The FDA approved the Amarin Pharma drug, icosapent ethyl (Vascepa), for use as a secondary treatment for adults who are taking statins and have elevated levels of triglycerides, a type of fat in the blood. Those patients must also have established heart disease or diabetes, and two or more additional heart disease risk factors.

High levels of triglycerides can contribute to an increased risk of heart attack or stroke by hardening the arteries or thickening the artery wall. Heart attack is the leading cause of death of men and women in the US; stroke ranks fifth.

Amarin (NASDAQ: AMRN) stock rose about 7 percent in after-hours trading to about $26 per share. The company is based in Bedminster, NJ, but headquartered in Ireland for tax purposes.

In 2012, Vascepa was approved for patients with very high triglyceride levels; it was Amarin’s first FDA-approved treatment. Last month an FDA advisory committee unanimously recommended the agency OK the prescription pill for use in an expanded population, those with elevated triglyceride levels. The FDA said in its announcement Friday that its decision on Vascepa makes the pill the first approved drug for reducing cardiovascular risk in patients who have these high triglyceride levels.
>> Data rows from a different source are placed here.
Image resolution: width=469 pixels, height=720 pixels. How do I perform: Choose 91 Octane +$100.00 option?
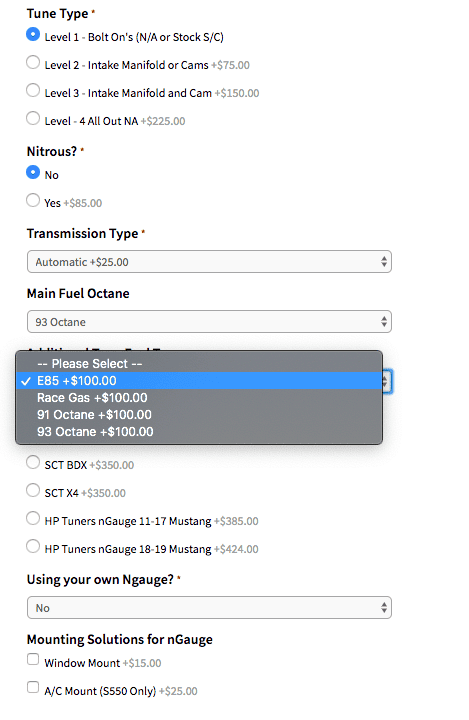click(x=199, y=415)
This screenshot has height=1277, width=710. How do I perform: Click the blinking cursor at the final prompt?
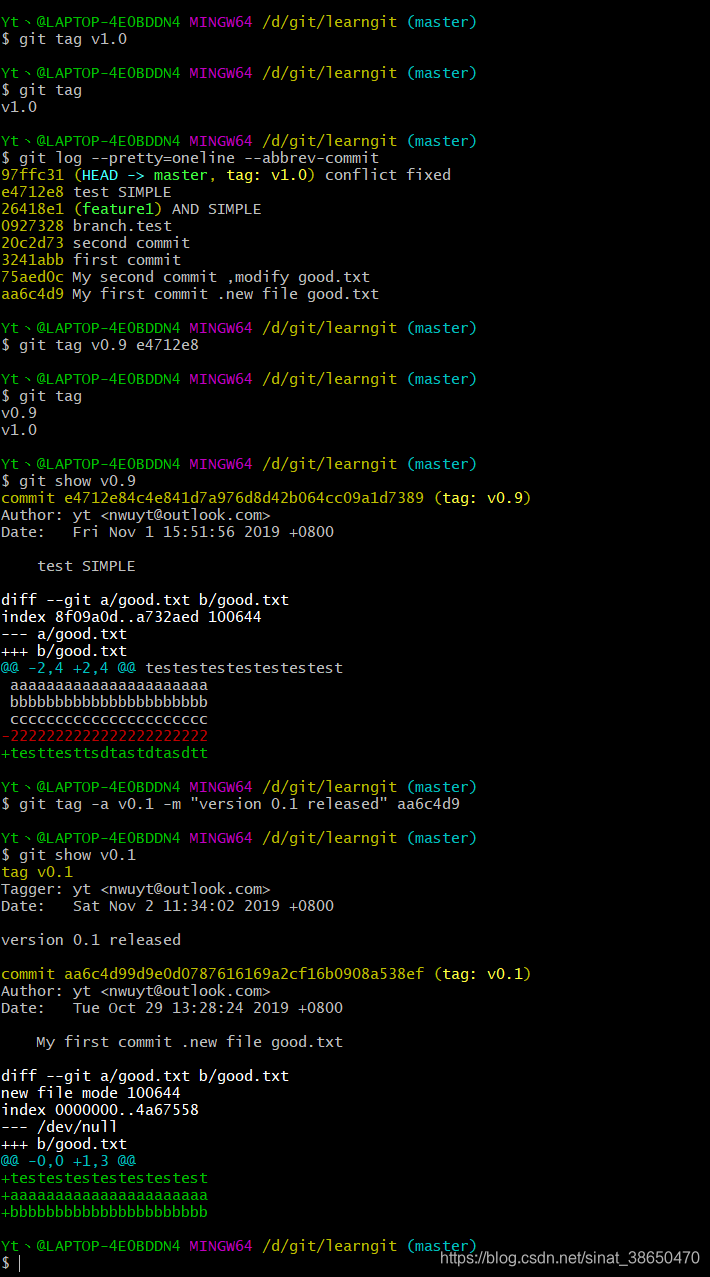(x=19, y=1263)
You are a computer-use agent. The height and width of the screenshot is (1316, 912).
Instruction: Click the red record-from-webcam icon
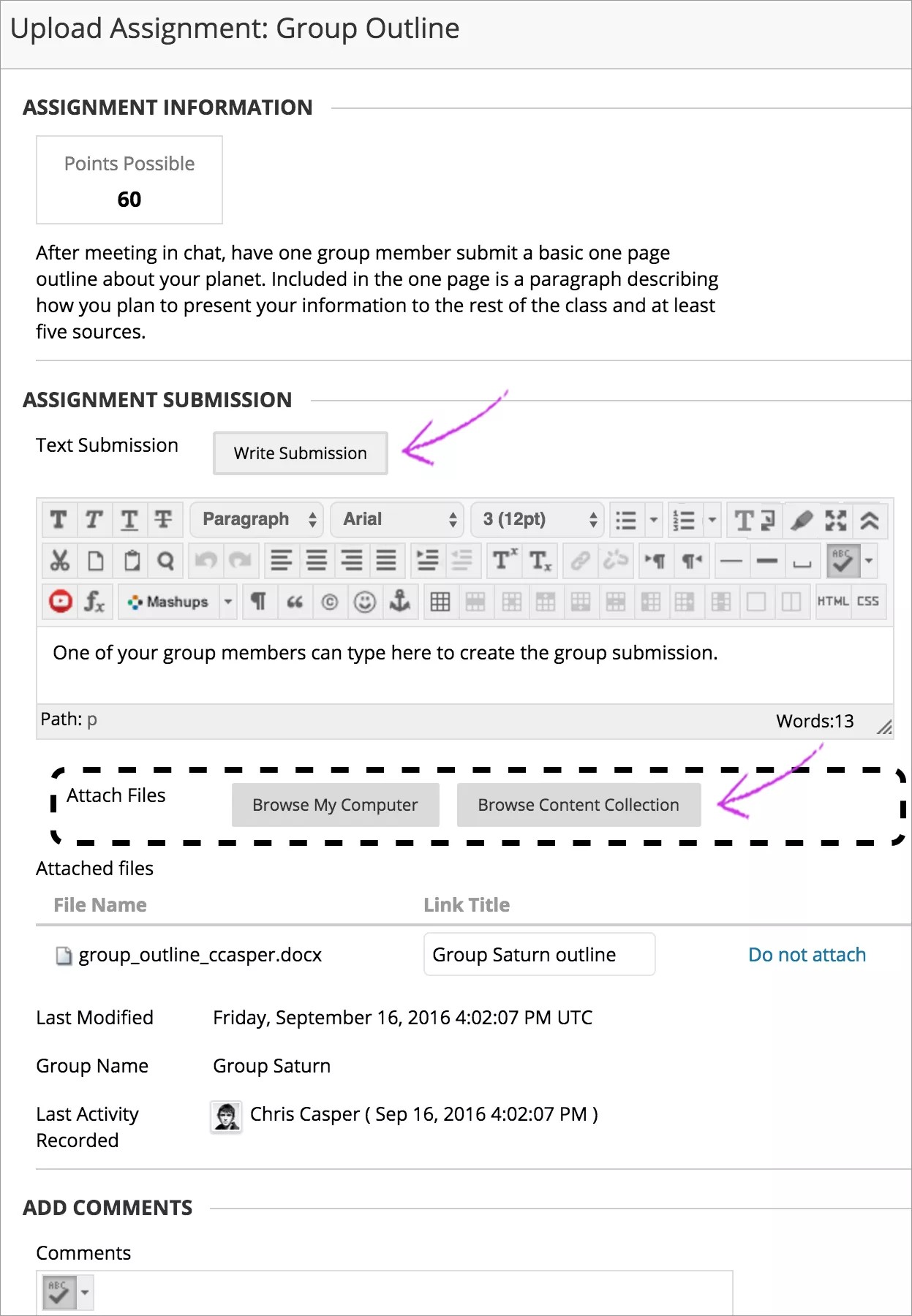60,602
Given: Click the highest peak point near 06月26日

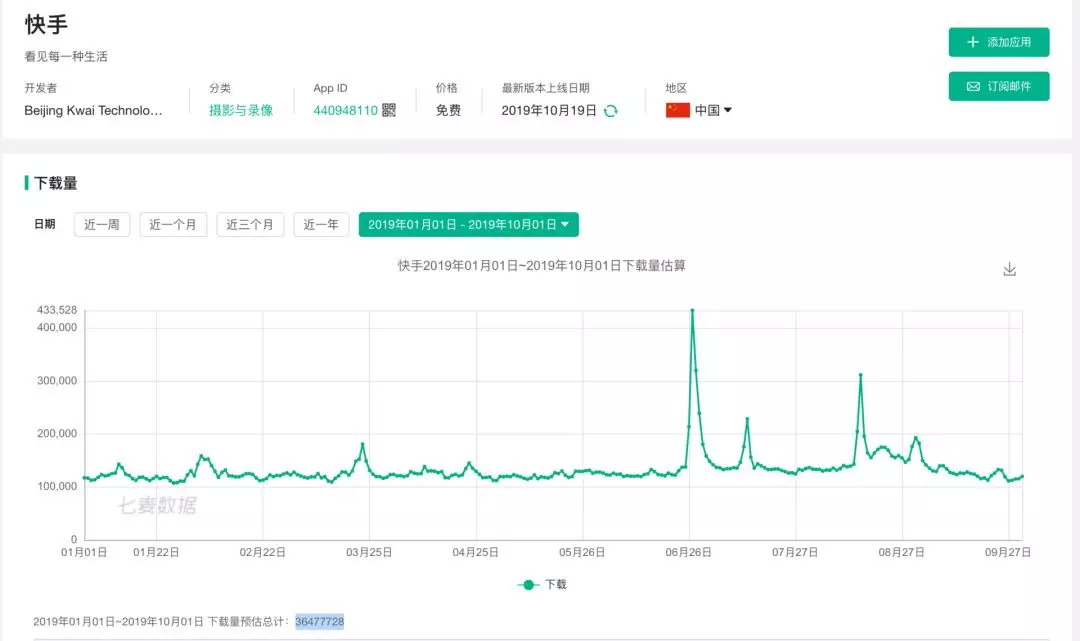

The active ingredient in Vascepa is eicosapentaenoic acid, an omega-3 fatty acid. Amarin doesn’t know exactly how its drug works to provide cardiovascular benefit, but in clinical trials of more than 8,000 high-risk patients, the pill reduced the likelihood of a heart attack or stroke by 25 percent.

The most common side effects were musculoskeletal pain, swelling of legs and hands, atrial fibrillation, and joint pain. Read more about the study’s results, announced last year, here.

Amarin reported total revenue in the first nine months of the year of $286.5 million, 89 percent more than in the same months the year before. Last month the company said it had doubled its number of sales representatives to 800 in anticipation of an FDA approval and subsequent launch of the drug in the expanded patient population at the start of 2020.

On Friday the company raised its revenue projection for 2020 to the range of $650 million to $700 million. It didn’t provide estimates for subsequent years, but said it anticipates the drug will earn it “multiple billions of dollars.”